SYN 9: a change in direction

An observation about corner horns - they don't have to be as big as freestanding horn because the corner extends the horn walls, at least horizontally. By making it as big as you plan, the primary benefit is extended vertical pattern control, which is really a secondary consideration, given that sound within the pattern will still eventually hit the floor and ceiling. You will get the corner support for your woofers regardless of the horn size.
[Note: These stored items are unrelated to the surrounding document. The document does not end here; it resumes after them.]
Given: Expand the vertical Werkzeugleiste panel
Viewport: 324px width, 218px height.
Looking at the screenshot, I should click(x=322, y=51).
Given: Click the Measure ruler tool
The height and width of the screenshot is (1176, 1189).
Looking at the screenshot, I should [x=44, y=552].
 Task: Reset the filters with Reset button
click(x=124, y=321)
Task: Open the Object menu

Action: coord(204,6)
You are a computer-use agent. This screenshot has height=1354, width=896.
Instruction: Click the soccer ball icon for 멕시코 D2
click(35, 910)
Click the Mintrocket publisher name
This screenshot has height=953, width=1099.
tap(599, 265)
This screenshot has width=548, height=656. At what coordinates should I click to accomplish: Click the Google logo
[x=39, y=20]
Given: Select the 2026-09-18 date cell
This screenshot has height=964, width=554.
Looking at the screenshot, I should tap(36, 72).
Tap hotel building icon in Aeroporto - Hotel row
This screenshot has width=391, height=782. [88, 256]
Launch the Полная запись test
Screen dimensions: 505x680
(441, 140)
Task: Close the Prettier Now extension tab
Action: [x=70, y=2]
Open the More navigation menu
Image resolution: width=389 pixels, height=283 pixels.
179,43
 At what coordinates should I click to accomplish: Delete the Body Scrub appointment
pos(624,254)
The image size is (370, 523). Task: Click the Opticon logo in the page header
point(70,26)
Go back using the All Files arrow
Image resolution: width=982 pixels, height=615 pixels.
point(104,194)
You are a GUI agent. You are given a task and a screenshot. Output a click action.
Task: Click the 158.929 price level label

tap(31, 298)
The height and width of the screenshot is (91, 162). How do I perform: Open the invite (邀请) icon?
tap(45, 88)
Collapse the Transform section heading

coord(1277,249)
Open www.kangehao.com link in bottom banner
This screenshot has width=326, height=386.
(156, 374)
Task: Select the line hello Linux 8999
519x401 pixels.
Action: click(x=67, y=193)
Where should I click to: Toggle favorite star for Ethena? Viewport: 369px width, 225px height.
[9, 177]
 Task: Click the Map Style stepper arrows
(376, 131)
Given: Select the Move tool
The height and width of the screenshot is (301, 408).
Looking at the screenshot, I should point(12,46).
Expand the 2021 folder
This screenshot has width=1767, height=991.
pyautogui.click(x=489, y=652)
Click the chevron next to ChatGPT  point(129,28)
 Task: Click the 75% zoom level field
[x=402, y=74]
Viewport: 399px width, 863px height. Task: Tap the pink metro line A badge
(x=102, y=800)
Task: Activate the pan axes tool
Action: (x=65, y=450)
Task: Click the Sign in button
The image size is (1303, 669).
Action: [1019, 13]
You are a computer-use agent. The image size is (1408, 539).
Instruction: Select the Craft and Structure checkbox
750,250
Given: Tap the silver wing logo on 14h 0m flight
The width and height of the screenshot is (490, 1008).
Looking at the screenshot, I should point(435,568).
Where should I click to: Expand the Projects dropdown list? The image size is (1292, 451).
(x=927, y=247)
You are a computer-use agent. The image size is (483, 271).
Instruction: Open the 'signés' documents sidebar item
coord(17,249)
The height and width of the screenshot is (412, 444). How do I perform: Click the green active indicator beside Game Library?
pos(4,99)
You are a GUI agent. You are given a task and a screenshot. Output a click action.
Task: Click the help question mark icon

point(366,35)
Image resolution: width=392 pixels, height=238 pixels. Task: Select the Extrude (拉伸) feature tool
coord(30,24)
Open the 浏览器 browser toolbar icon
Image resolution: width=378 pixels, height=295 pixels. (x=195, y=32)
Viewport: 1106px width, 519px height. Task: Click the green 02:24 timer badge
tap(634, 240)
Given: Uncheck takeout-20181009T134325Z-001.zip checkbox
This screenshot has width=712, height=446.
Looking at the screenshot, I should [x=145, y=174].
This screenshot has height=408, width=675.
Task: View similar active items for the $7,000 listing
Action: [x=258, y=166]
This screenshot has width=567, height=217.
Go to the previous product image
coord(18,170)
But as I have found, that corner support might not exist below 30 hz or so depending on wall construction.

So if you are having second thoughts about making a horn so large, just look at the how large the gap or step will be between the horn flare and the wall and make sure that you have pattern control down to where that is perhaps 1/4 wavelength, perhaps placing some absorber there. Of course the box has to be large enough to fit all the woofers, which might make it quite large after all.

Despite what I said the general rule that horns should be as large as you can stand or have room applies. Its really a personal choice. So have fun and I will continue to enjoy your story.
 
Hi nc535

Thank you for your advice/comment!

Well, I am lucky not to be restricted by aesthetics, and the corners collect dust anyway. My living room is for audio, not a show-room.🙂

And I guess I believe the creator of the K402MEH, that full-range-directivity is important. At least I want to see/hear for my self! And I can build big, so why not just try it!?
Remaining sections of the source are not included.